| What the task requires |
Copy out all the rows below, requests included, but scale every coordinate in the answers by 0.2 and round to whole numbers, with halves going up. Leave the pictures out.
□ □ □
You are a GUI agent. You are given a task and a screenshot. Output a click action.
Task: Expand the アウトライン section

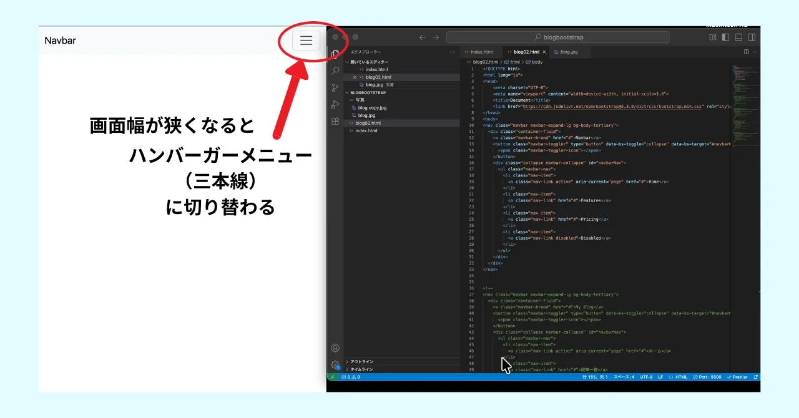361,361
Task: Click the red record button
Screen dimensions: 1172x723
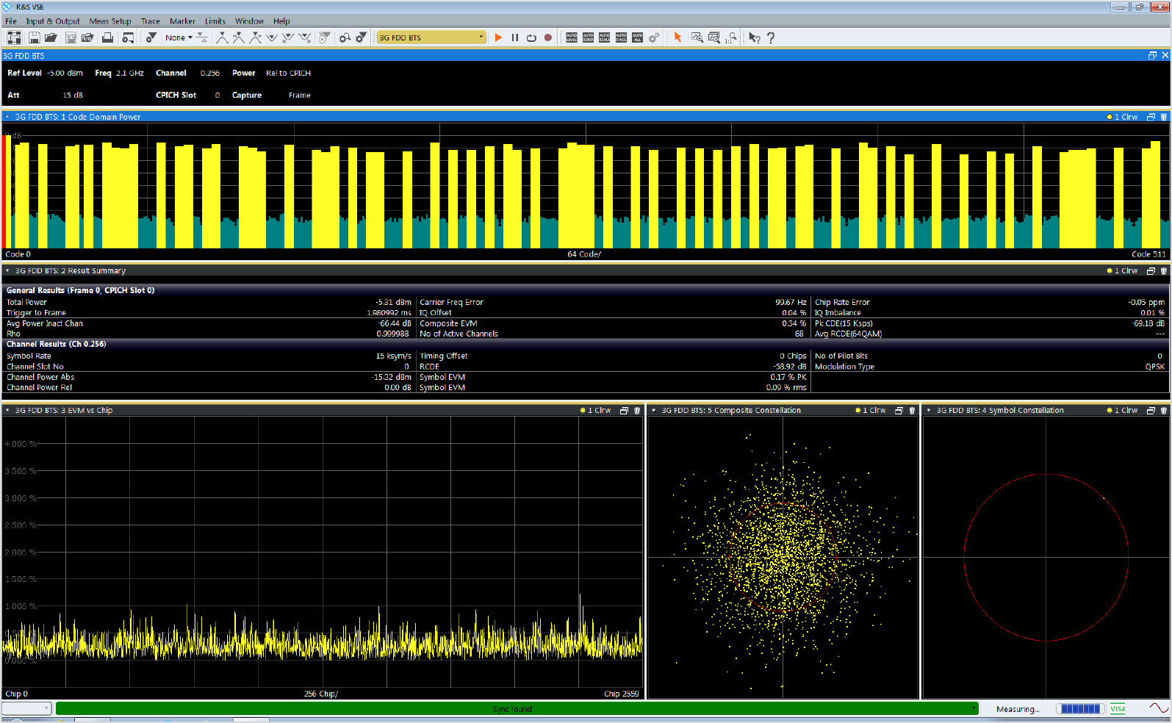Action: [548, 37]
□ □ □
| Solution to this problem |
You are a GUI agent. You are given a task and a screenshot. Output a click action.
Task: Expand the アウトライン section

72,72
Task: Click the red record button
Screen dimensions: 1172x723
Action: [110, 7]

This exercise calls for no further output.